Without any images, write the data out exactly as it appears.

--- Material provided ---

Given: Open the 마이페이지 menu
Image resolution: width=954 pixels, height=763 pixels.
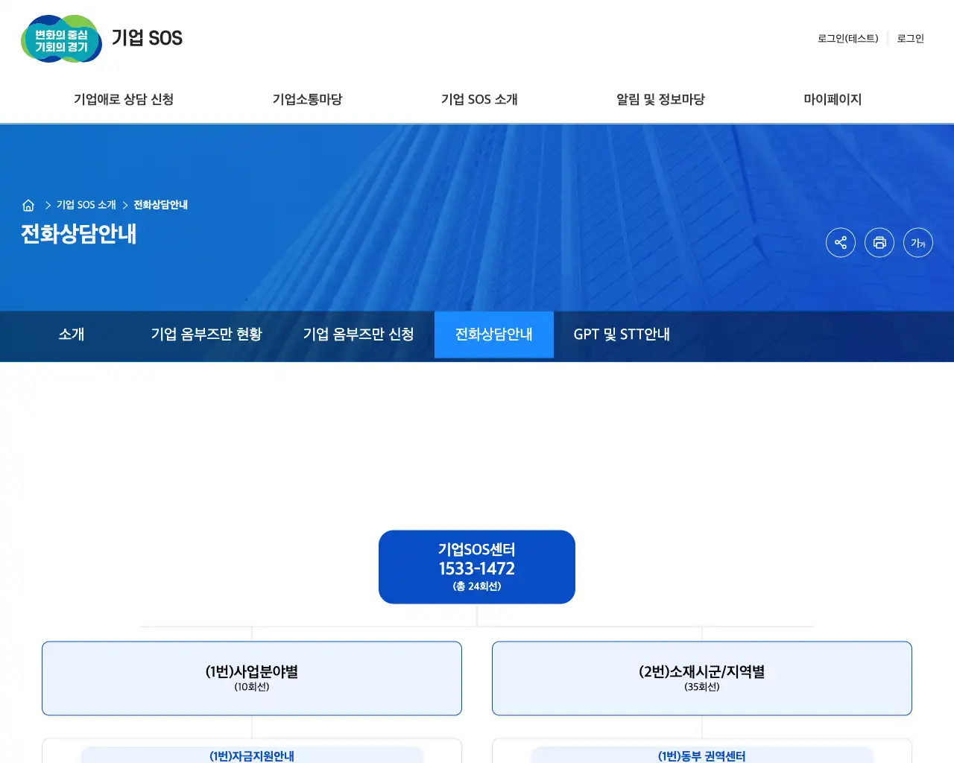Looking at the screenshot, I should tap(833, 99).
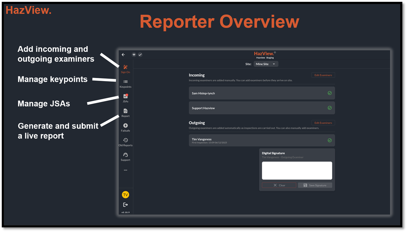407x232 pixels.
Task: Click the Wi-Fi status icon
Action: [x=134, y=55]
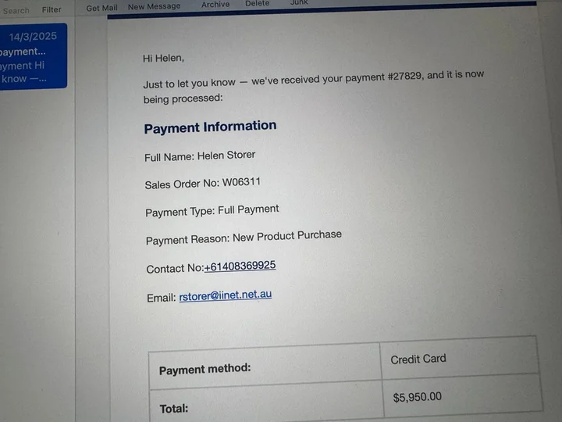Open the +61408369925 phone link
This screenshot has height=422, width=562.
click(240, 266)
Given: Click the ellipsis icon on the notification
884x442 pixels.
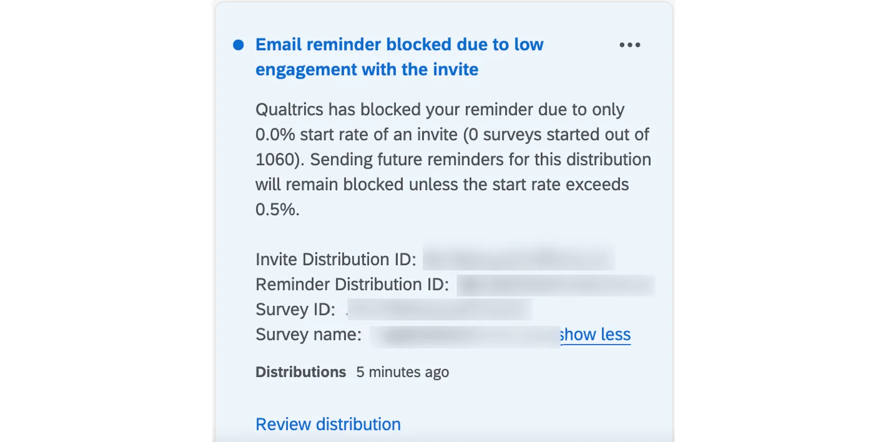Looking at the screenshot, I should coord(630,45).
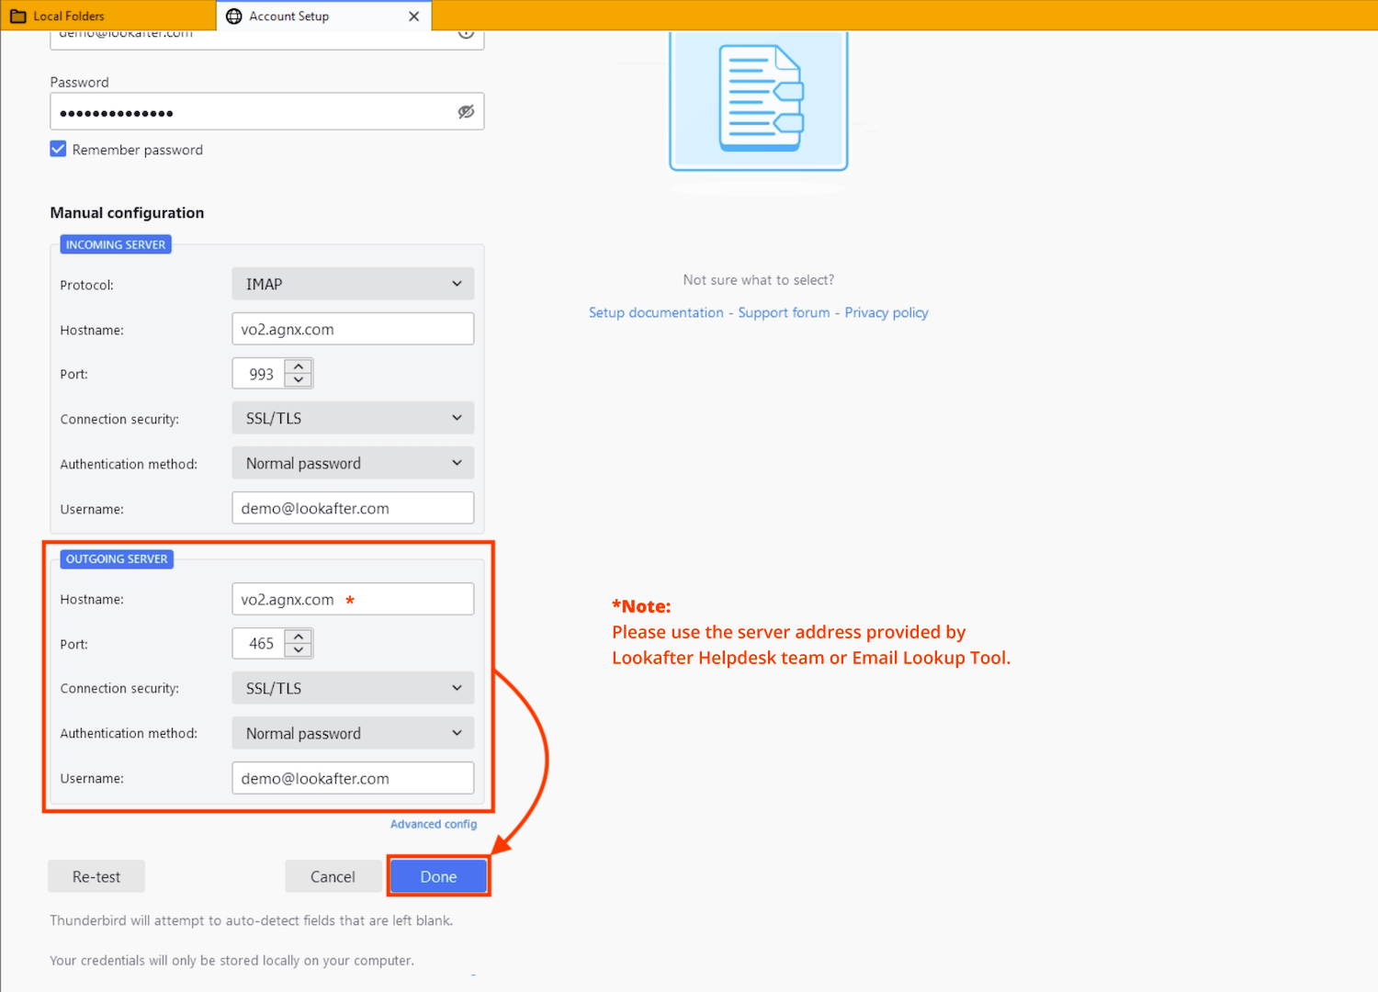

---

**Answer below**
Given: Open the 마이페이지 menu
Image resolution: width=954 pixels, height=763 pixels.
Looking at the screenshot, I should tap(833, 99).
407x232 pixels.
Task: Click the Wi-Fi status icon
Action: [x=134, y=55]
Open the +61408369925 phone link
This screenshot has height=422, width=562.
click(240, 266)
Given: Click the ellipsis icon on the notification
884x442 pixels.
Looking at the screenshot, I should coord(630,45).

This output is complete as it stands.